30 июня я в третий раз был приглашен к великому князю… Он сказал «Николай, я хочу, чтобы ты благополучно возвратился к нашему дорогому брату императору Рудольфу, передал его величеству, что я питаю к нему чувство братской и искренней любви, и быстро решил дело двух государей»…
Я попрощался с ним, с Борисом Федоровичем и другими членами тайного совета его высочества… 3 июля я выехал из Москвы с 40 возами и 70 конями и так доехал до Вологды… Оттуда я по рекам на 6 больших и 10 малых судах добрался до Архангельска 29, где меня встретил боярин, перегнавший меня в пути, и передал мне послание от великого князя. Его высочество напоминал мне, чтобы я все указанные дела обсудил с вашей милостью как можно ранее… Итак, я отплыл с именем божьим, добрался до Амстердама, затем до Гамбурга, а оттуда… ко двору вашей милости… Считаю также нужным информировать вашу милость о нынешнем правительстве Московии и о том, что в ней происходит… [109]

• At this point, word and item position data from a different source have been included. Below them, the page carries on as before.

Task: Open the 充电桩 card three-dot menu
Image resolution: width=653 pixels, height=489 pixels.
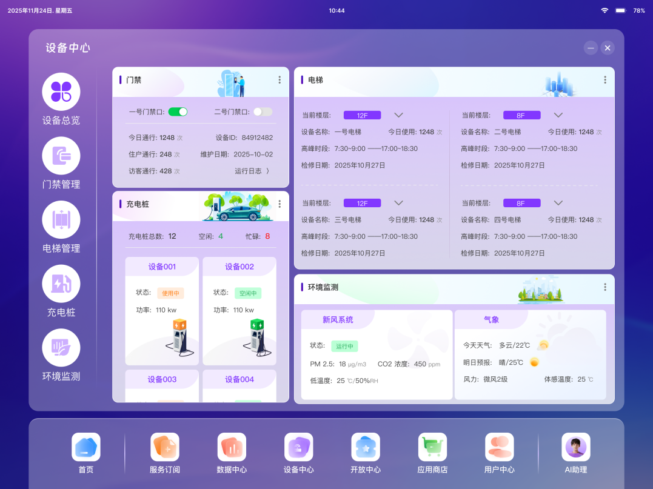Action: [280, 204]
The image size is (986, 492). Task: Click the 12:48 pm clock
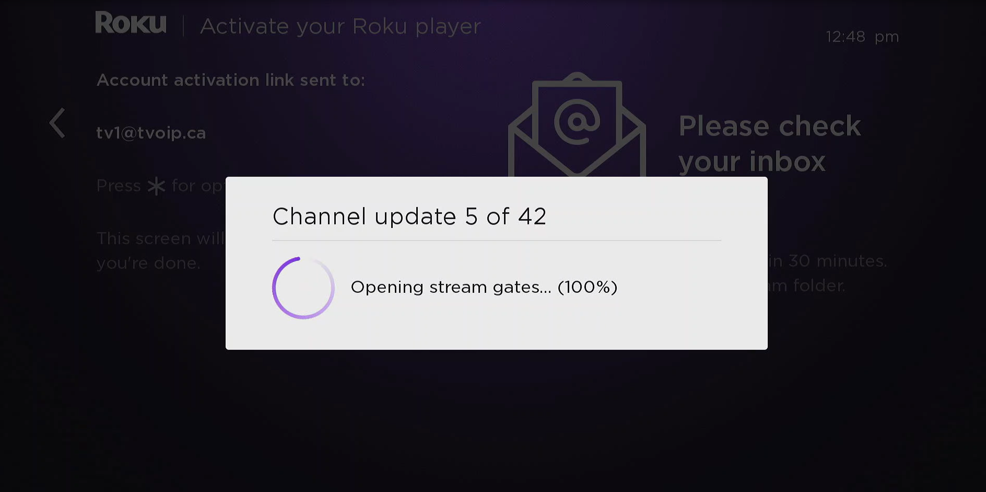[862, 37]
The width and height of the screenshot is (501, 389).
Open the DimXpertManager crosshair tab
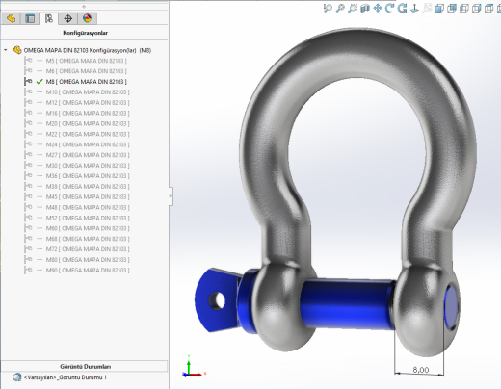click(x=67, y=18)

Перед своей смертью великий князь Иван Васильевич написал свою последнюю волю, в которой назначал своими душеприказчиками некоторых ближних бояр, но шурину нынешнего великого князя Борису Федоровичу Годунову не завещал ни должности, ни положения. Бориса это очень обидело, а потому он заключил тайный союз со своими родственниками и др1зьями. А душеприказчики, как во всяком случае утверждает Борис, стремились соединить Москву с Польским королевством, что подтверждается многими убедительными доказательствами. Душеприказчики сгруппировали вокруг себя многих мещан и купцов, чтобы внезапно напасть на Бориса, устранить его и весь его род, и всех его сторонников, стоящих на их пути. Борису донес об этом один немец, член их союза. И тогда Борис сделал с ними то, что они намеревались сделать с ним: напал на них, перебил и сослал в опалу и, говорят, разорвал завещание Ивана IV и велел сжечь. А теперь все главные учреждения и должности, как и управление страной, городами, да и придворные должности Борис разделил между своими сторонниками и родственниками, подавив тех, кто ему противился. Некоторые из знатнейших ему завидуют и не очень его жалуют, но он держит в своих руках и самого великого князя, и все его государство. Впрочем, можно ожидать, что в случае смерти великого князя против Бориса немедленно поднимется сильное возмущение, и Борис это хорошо знает. Если бы он сам захотел стать правителем Московии, то ему это бы не удалось, а если бы и удалось, то добра бы ждать не приходилось, ибо все или большинство настроены против него. А потому он стремится передать княжение так, чтобы новый господин великий князь отблагодарил его, подтвердив в должности и положении, которые Борис занимает, или дал бы Борису другое высокое место 30. А если бы король Максимилиан получил польскую корону, то Борис, по его собственным словам, поддержал бы претензии эрцгерцога и на московский престол 31.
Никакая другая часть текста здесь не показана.